-- Your objective --
Report, from the records below, every line where the word "computer" appears.

Extracted entries START

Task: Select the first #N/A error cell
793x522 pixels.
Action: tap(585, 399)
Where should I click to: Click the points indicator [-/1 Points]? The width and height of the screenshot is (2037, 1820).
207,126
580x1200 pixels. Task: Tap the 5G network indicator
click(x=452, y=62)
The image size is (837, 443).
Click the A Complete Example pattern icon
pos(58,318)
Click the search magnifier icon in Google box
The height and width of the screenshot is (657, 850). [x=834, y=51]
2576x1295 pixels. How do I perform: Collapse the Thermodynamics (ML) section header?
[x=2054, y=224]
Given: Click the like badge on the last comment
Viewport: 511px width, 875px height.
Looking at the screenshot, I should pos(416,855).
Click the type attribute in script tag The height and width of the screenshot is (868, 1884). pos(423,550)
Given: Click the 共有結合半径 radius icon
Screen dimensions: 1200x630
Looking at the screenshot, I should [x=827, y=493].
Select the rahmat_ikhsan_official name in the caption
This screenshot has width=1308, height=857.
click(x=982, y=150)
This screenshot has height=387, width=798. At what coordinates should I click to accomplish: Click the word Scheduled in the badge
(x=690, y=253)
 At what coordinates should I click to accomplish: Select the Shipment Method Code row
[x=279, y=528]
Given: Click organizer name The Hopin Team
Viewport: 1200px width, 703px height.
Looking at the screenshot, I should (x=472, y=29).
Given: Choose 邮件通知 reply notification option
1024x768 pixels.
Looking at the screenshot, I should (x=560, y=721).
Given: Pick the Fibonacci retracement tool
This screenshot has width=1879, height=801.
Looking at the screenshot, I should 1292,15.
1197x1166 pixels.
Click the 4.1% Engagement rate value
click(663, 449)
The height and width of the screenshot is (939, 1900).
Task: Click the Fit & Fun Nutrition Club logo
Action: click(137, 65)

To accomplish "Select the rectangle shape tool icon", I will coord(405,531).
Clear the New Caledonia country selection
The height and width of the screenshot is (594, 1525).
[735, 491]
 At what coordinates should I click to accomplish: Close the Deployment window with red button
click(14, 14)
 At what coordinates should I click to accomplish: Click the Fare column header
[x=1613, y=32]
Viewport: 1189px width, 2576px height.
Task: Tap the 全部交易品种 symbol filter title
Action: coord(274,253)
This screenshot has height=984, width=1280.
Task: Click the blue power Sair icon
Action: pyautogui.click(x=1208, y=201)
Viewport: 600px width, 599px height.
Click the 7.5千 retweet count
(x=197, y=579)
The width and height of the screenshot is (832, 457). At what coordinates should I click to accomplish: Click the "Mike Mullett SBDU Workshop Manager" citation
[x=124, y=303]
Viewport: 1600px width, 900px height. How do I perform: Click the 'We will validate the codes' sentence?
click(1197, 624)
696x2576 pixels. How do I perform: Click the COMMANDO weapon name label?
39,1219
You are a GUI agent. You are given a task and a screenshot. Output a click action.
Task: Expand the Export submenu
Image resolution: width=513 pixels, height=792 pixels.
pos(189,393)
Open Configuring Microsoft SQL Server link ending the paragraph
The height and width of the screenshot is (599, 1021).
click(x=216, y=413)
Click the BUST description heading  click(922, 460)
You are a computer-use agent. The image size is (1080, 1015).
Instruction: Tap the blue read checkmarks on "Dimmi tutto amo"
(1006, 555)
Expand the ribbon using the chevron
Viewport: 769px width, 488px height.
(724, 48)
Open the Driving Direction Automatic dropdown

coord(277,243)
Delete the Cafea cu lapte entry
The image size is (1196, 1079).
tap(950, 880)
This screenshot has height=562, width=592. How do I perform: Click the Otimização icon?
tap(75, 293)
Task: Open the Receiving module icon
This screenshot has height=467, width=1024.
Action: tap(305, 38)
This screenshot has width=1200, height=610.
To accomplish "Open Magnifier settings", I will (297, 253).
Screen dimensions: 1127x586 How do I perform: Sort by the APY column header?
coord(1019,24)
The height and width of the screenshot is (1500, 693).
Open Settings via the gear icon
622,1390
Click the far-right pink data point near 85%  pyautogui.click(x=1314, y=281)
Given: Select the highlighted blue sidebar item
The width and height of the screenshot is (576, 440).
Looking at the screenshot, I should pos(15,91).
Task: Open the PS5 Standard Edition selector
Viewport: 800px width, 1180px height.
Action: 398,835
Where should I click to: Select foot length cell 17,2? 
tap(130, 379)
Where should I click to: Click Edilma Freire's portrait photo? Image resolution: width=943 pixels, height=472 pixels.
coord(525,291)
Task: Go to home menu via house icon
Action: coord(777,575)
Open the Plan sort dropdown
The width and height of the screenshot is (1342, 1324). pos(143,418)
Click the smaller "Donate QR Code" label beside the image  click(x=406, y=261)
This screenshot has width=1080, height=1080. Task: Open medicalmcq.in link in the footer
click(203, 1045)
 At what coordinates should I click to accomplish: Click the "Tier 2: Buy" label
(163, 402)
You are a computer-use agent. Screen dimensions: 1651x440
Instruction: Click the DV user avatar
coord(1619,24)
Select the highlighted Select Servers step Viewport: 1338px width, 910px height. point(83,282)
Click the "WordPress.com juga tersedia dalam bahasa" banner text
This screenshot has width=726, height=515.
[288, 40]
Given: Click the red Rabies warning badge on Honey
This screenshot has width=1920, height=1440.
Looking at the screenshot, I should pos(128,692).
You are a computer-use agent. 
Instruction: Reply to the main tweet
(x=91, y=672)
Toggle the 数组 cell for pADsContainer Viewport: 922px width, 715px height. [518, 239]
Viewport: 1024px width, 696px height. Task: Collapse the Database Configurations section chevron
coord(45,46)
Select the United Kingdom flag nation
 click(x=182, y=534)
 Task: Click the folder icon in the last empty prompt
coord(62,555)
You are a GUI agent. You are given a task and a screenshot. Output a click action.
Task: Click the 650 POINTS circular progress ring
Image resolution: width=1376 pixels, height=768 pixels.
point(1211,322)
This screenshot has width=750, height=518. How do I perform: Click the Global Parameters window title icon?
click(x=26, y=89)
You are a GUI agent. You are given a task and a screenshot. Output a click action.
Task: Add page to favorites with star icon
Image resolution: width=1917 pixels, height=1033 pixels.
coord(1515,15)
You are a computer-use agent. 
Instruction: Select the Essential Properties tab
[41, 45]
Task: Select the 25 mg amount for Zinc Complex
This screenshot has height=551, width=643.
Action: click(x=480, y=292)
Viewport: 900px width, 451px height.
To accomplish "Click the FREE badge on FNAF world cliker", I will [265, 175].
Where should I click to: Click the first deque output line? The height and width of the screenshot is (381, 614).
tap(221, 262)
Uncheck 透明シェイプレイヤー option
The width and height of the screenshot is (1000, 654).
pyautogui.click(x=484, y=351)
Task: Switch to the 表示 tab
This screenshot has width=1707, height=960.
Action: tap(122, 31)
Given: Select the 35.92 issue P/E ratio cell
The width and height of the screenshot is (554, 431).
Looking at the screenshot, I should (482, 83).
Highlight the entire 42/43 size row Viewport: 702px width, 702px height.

Extracted entries END

-- Solved exercise --
You are a computer-use agent. The image size is (1080, 1015).
You are a computer-use agent. Screen dimensions: 1651x440
You are a computer-use agent. 
You are a computer-use agent. 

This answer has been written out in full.